Besides improved operational efficiency and cost reductions, there are several factors driving ML adoption in insurance technology:
- Data deluge. The amount of data generated by digital enterprises is growing at unprecedented speeds—to be exact, by 63–100% monthly. To make sound business decisions, a modern company now taps into at least 400 internal and external data sources. It is practically impossible to process this information manually or structure it for rule-based analysis. Machine learning, specifically its unsupervised variation, comes as a viable solution to the data deluge problem.
- Insurance employee shortages. In the next few years, up to 400,000 employees will retire from the US insurance sector, leaving an enormous workforce gap. Younger employees, meanwhile, often lack the necessary competence and motivation to bridge it. Specifically, the industry is on the hunt for data analysts, with 50% of insurance companies naming the skill as the key factor influencing their hiring decisions. By entrusting a larger portion of data processing operations to intelligent algorithms, insurance firms can potentially reduce their employee count while delivering the same level of service to customers, whose demands and expectations evolve with greater technology adoption.

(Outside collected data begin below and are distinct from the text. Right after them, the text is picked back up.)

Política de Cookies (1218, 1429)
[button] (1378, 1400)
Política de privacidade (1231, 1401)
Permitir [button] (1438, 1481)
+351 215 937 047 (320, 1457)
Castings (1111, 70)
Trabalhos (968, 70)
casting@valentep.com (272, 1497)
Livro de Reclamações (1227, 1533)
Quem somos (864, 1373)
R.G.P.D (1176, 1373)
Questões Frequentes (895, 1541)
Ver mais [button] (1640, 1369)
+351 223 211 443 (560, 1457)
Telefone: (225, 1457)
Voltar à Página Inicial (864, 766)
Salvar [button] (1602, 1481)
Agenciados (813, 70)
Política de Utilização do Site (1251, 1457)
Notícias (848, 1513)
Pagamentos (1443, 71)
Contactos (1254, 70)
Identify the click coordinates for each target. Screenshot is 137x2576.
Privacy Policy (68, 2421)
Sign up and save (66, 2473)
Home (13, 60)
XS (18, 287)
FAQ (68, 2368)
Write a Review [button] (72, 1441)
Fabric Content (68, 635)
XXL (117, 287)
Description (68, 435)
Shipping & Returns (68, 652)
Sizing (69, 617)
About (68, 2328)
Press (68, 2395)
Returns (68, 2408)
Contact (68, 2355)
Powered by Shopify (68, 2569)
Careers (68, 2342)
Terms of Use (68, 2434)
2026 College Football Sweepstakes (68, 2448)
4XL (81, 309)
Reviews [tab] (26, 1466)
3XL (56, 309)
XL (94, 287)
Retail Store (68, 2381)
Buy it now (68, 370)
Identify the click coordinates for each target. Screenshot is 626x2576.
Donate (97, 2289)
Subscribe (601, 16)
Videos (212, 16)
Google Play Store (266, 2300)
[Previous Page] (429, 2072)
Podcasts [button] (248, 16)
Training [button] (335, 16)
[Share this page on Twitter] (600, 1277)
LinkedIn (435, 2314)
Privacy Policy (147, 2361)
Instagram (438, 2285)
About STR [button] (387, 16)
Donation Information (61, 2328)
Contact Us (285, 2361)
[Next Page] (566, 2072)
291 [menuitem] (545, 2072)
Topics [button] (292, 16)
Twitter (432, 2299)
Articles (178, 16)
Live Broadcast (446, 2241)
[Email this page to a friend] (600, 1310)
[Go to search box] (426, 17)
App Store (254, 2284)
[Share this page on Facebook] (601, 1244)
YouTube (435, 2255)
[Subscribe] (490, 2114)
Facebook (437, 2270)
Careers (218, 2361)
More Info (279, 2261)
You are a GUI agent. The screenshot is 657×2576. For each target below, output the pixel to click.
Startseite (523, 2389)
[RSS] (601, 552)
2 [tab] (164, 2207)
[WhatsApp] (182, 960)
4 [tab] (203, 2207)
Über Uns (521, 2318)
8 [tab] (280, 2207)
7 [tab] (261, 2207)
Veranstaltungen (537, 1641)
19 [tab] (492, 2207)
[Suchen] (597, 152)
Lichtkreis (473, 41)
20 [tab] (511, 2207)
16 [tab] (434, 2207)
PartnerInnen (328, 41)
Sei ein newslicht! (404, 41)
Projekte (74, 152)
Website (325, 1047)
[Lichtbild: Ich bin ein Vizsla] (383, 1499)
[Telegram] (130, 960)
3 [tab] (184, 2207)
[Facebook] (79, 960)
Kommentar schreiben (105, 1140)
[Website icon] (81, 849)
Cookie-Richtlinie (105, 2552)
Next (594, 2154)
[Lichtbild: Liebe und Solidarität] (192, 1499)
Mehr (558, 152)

On a side note, leading-edge artificial intelligence solutions like generative AI and augmented analytics take the complexity out of the data analytics processes, empowering non-technical employees to gain better, deeper insights from operational data.
If anything, these factors prove Insurtech is ripe for at-scale machine learning implementation. However, companies should not jump on the ML bandwagon blindly; the decision to enhance existing software tools with machine learning should be preceded by a thorough evaluation of a company’s analytics and automation needs.